What is FAPE?
FAPE stands for Free Appropriate Public Education.
This is your child’s right to education, and is guaranteed by both IDEA and the Rehabilitation Act of 1973.
While this post will not go into detail about the differences between both legislation, let’s look at how FAPE is defined in both:
Section 504 of the Rehabilitation Act.
An appropriate education will include:
Education services designed to meet the individual education needs of students with disabilities as adequately as the needs of nondisabled students are met;
The education of each student with a disability with nondisabled students, to the maximum extent appropriate to the needs of the student with a disability;
Evaluation and placement procedures established to guard against misclassification or inappropriate placement of students, and a periodic reevaluation of students who have been provided special education or related services; and
Establishment of due process procedures that enable parents and guardians to: receive required notices; review their child’s records; and challenge identification, evaluation and placement decisions.
Individuals with Disabilities Education Act (IDEA)
FAPE is defined in IDEA at 20 U. S. C. § 1401(9).
The term ‘free appropriate public education’ means special education and related services that (a) have been provided at public expense, under public supervision and direction, and without charge; (b) meet the standards of the State educational agency; (c) include an appropriate preschool, elementary school, or secondary school education; and (d) are provided in conformity with the individualized education program required under section 614(d).

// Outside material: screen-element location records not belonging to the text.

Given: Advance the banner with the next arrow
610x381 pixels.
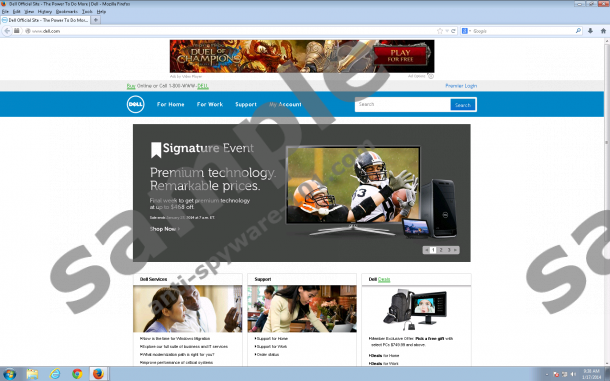Looking at the screenshot, I should point(456,250).
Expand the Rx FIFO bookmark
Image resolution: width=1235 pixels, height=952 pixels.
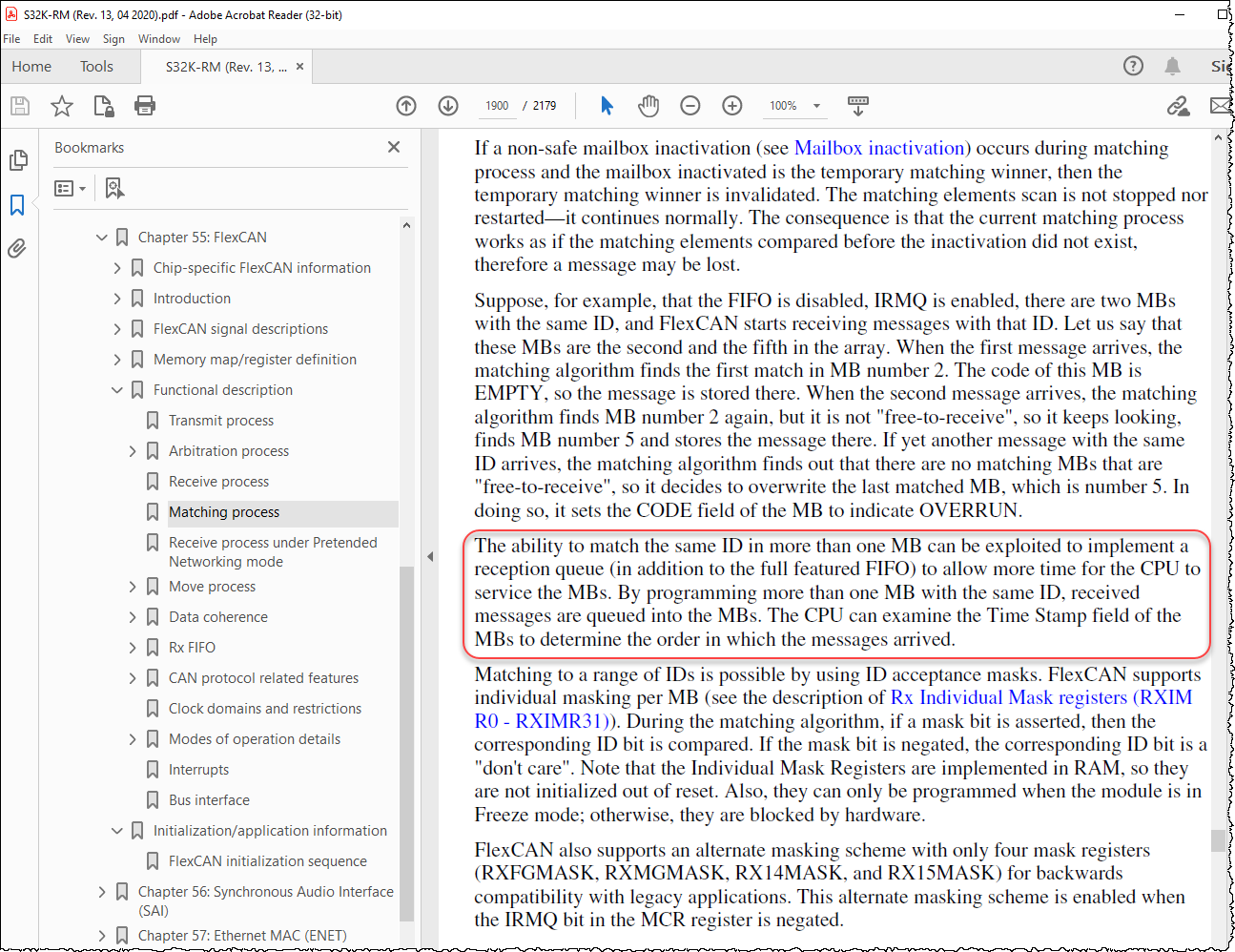(x=133, y=647)
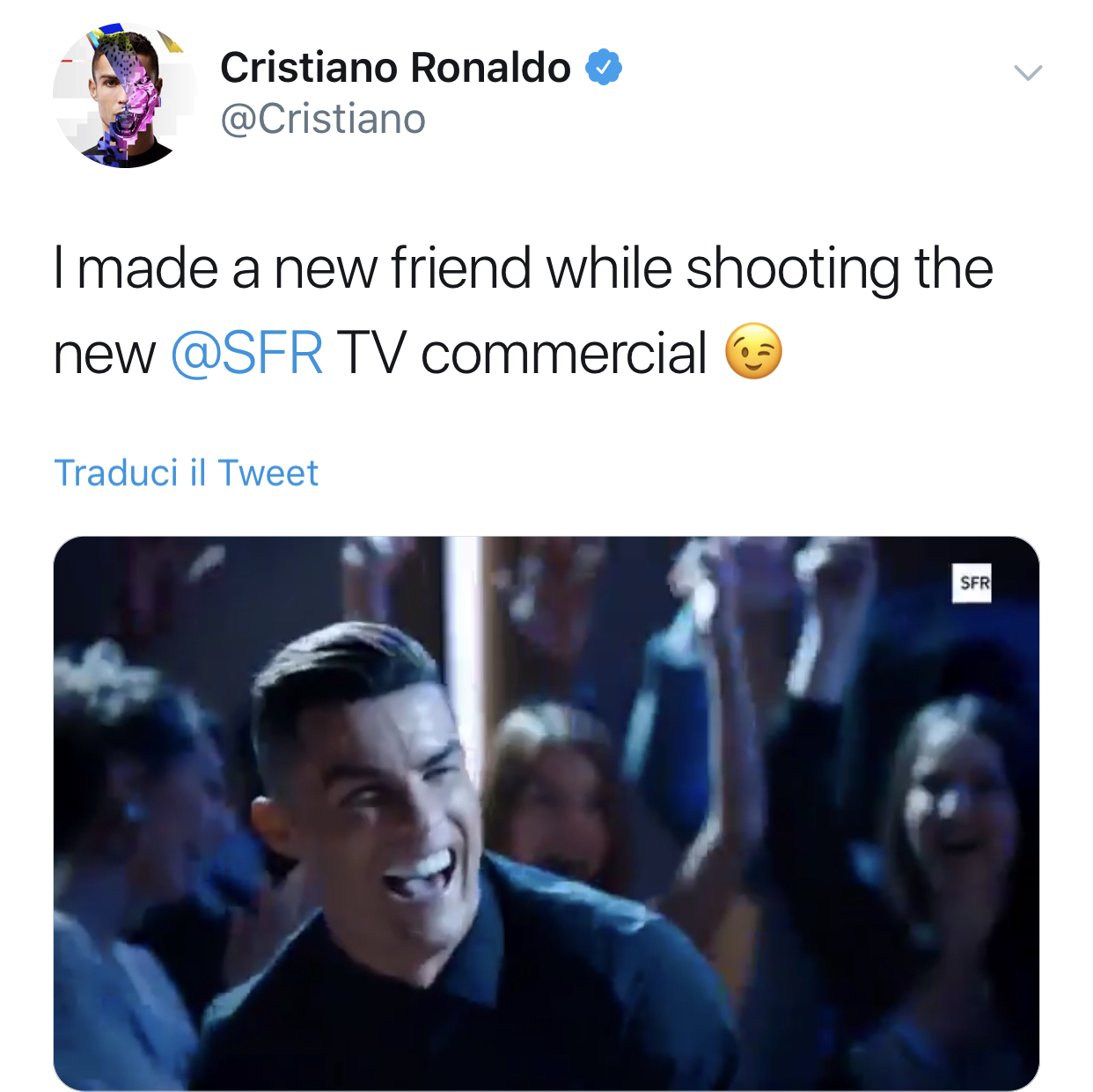Viewport: 1093px width, 1092px height.
Task: Click the Cristiano Ronaldo profile avatar
Action: 125,96
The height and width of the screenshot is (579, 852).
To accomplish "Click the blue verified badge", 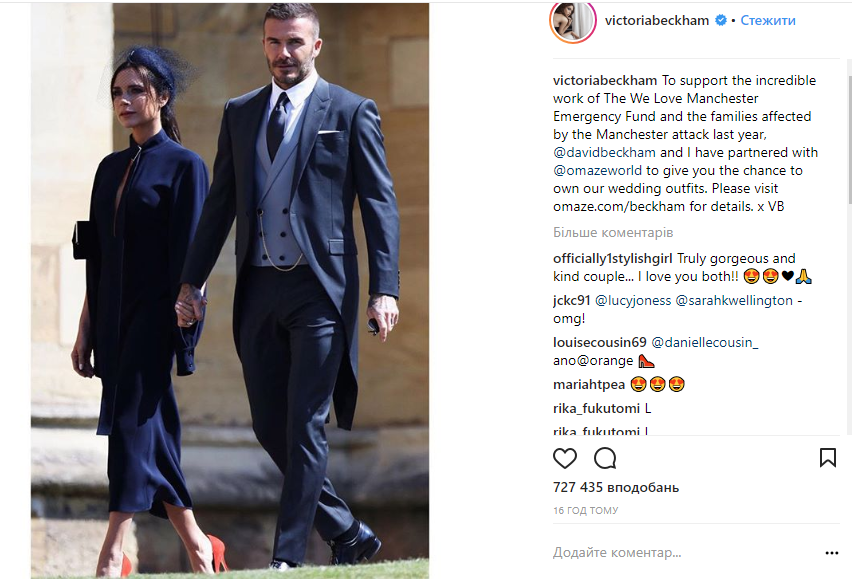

More information on FAPE in legislation can be found at:
FAPE OUTLINED IN AN IEP
It should be documented where your child’s education will take place throughout the day. All options should be considered, and agreed upon.
For instance, what percentage of the day will your child spend in a Special Day Class (if any) and what percentage will be in a General Education classroom? What kind of Physical Education class will he/she be in? Will he/she be eating lunch with their peers? What setting will his class be in? Is this the school of residence? Etc.
If your child receives services from any other agencies, this information should be documented in the IEP in order to better coordinate efforts to assist you both. Some of these services may include: California Children’s Services (CCS); Dept. of Social Services; Regional Center; Dept of Rehabilitation; County Mental Health; etc.
A detailed description of how you will be informed of your child’s development should be stated. This can be something as simple as a written progress report delivered to your home at the end of each quarter reporting period.
Before your child turns sixteen years old, a transition plan should be created in order to prepare for life after high school. Transition plans, just like every other part of an IEP should be specific to your child’s needs and be individualized specifically for your child.
According to IDEA Legislation, “transition services” means a coordinated set of activities for a child with a disability that:
Is designed to be within a results-oriented process.
Is focused on improving the academic and functional achievement of the child with a disability to facilitate the child’s movement from school to post-school activities, including postsecondary education, vocational education, integrated employment (including supported employment); continuing and adult education, adult services, independent living, or community participation.
Is based on the individual child’s needs, taking into account the child’s strengths, preferences, and interests; and Includes instruction, related services, community experiences, the development of employment and other post-school adult living objectives, and, if appropriate, acquisition of daily living skills and functional vocational evaluation.
[34 CFR 300.43 (a)] [20 U.S.C. 1401(34)]
This means that your child’s IEP should include a goal-oriented transition plan that is based on their needs, strengths, and preferences. It should have specific goals that your child will work on, and those goals are created in order to help your child’s adult skill set.
Personally, I think vocational goals are important to begin working on as early as possible. Skills such as typing, sorting, filing, cleaning, and social skills can be worked on as ‘free time’ activities, and then carried over and generalized to a vocational environment.
A graduation plan can be as detailed or open-ended as you like. In most cases, this will include an proposed graduation date, with a statement such as, “Johnny Smith is expected to graduate from high school in 06/2024.”
This is important because your child is eligible for Special Education benefits (i.e. schooling and services) until they are 22 years old.
If your child regresses during periods without instructional support, ESY may be necessary. ESY stands for extended school year, and must be free of charge.
One way to prove your child may regress or lose skills during times out of school, is to keep an eye on data. For instance, if your child is able to add single digit numbers with 80% accuracy across five consecutive days, then does not attend school for two weeks (winter vacation) and is only able to add with 40%, it may very well be the case that they need ESY.
The main goal of ESY is to prevent excessive regression of essential skills.
Every child, whether in Special Education or not, will have some degree of regression during off-school times as they are not practicing their skills regularly; however, ESY is for students who regress beyond what their school district outlines.